"Precisamos falar sobre drogadição." A frase, algo chavão, expressa o atual estado do problema. Pede um retrospecto. Desde a década de 1970, o Brasil experimenta o que se convencionou chamar de luta antimanicomial. O movimento nasceu de décadas de traumas provocados pelos sanatórios e hospitais psiquiátricos, verdadeiros campos de concentração vistos com normalidade. Um dos símbolos desse combate foi o curitibano Austregésilo Carrano, autor de O canto dos malditos, livro que inspirou o filme Bicho de sete cabeças, de Laís Bodanzky. Serviu de alerta geral.
Deve-se reconhecer a luta antimanicomial como um dos capítulos mais luminosos do movimento social no Brasil. O tratamento na base do choque deixou milhares de vítimas, como mostrou o livro-reportagem Holocausto brasileiro, de Daniela Arbex, publicado em 2013. O movimento pôs fim a uma cultura nefasta de tolerância, que até então parecia ela mesma imune à lucidez. Deve-se colocar essa história lado a lado à que levou à criação do Estatuto da Criança e do Adolescente, o ECA, e às conquistas do movimento negro. O país reagiu. E viu que estava fazendo a coisa certa.

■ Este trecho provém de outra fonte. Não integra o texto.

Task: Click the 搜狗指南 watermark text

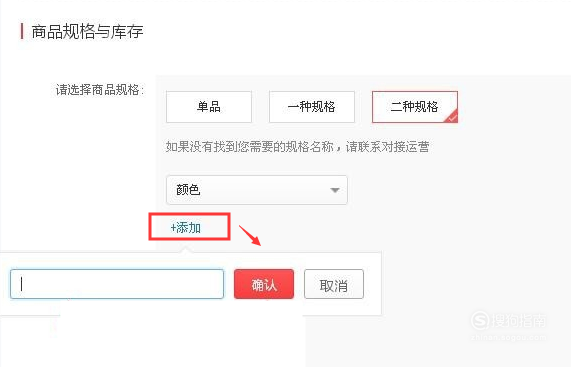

As conquistas que levaram a uma reviravolta no atendimento às vítimas de drogadição, contudo, não devem ser colocadas na redoma, como se nada nem ninguém pudesse tocá-las. São políticas em construção. Por um lado, a mentalidade em relação às drogas ainda guarda alguns ranços medievais. Por outro, causa ansiedade geral a redução contínua de leitos. Em vez deles, buscam-se políticas mais orgânicas, que incluem o enfrentamento das dificuldades do paciente, da família e de seus pares. É uma estratégia de certezas indiscutíveis, mas que pelo menos no senso comum parece tropeçar no que se convencionou chamar de "epidemia do crack", tragédia que pede medidas de emergência. Diante dela, a política antimanicomial soa um tanto idealizada. Daí todo o mal-estar que essa discussão provoca.

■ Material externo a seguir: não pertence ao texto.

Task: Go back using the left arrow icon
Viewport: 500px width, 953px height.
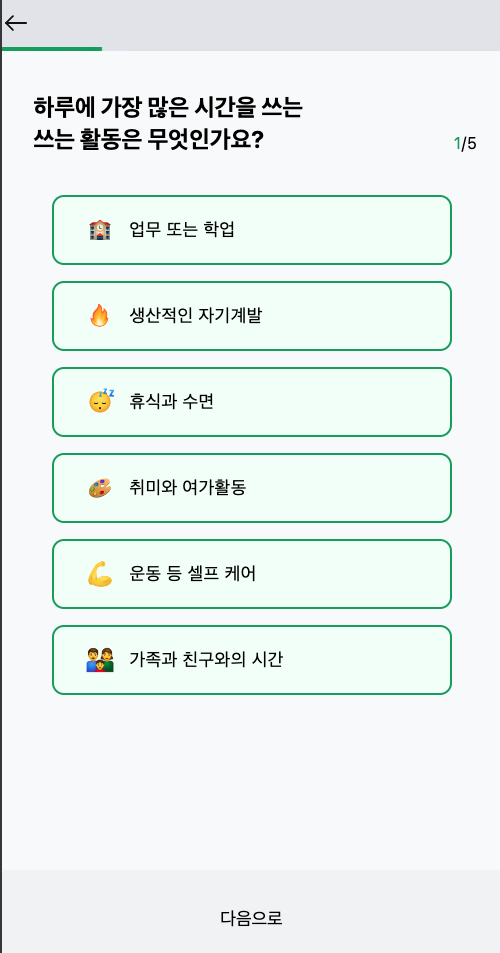Action: 15,23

Dizer que o mal anda mais rápido que o remédio não significa que o remédio não seja bom, mas que será derrotado por seu uso inadequado. Mas esse argumento costuma ser recebido da pior forma possível. A internação compulsória ou a política de abrigamento e bolsa, recém-implantada na gestão Fernando Haddad, na prefeitura de São Paulo, dividem opiniões, até porque as opiniões estão de fato à flor da pele, o que sugere o óbvio ululante: é preciso pensar as premissas da luta antimanicomial no contexto de drogadição galopante que assalta o país. Não se trata de voltar atrás, trata-se de entender o momento em que estamos, absolutamente fora do previsto.
Dá para conversar? Espera-se que sim. Até porque entre os filhos diletos da antimanicomial estão as novas diretrizes de atendimento de vulneráveis, desenvolvidas no governo federal. Isso vale para a população de rua, para crianças e adolescentes abandonados e em conflito com a lei e para as vítimas de drogadição. Seguem uma lógica simples diminuem os abrigamentos, aumenta-se a formação de uma rede de atendimento. Mas a questão é o tempo que uma rede exige para se formar e quem devem ser os protagonistas na sua construção. O processo, tudo indica, deveria ser homeopático, dosando a espera, a implementação de políticas e as urgências que batem à porta todos os dias, tomando de assalto pacientes e seus próximos.
Se parecer abstrato demais, basta dizer que comunidades terapêuticas, chácaras de reabilitação muitas mantidas por igrejas e ONGs soam estranhas na nova ordem. Como publicou a Gazeta do Povo na última quinta-feira, em reportagem sobre a redução de 50% nas verbas para o programa antidrogas do município, o próprio ministro da Saúde, Arthur Chioro, é reticente com as comunidades de apoio. Vê-as como espaços de segregação. Um mal desnecessário. Mas nem precisaria ele dizer as novas ordens federais já o dizem, deixando em polvorosa o setor de atendimento mais tradicional, ignorando todo o bem que essas comunidades já fizeram e continuam fazendo, e deixando implícita aquela mentalidade estatólatra que despreza as soluções criadas pela comunidade.
O andor anda rápido demais. Devagar com o andor: pode se repetir nas casas de apoio e abrigos o que aconteceu nos hospitais, na última década. Sem leitos, sem vagas e sem práticas de atendimento amadurecidas, o novo não vigora. No seu lugar, o caos. A conta pode ser alta. A luta, perdida.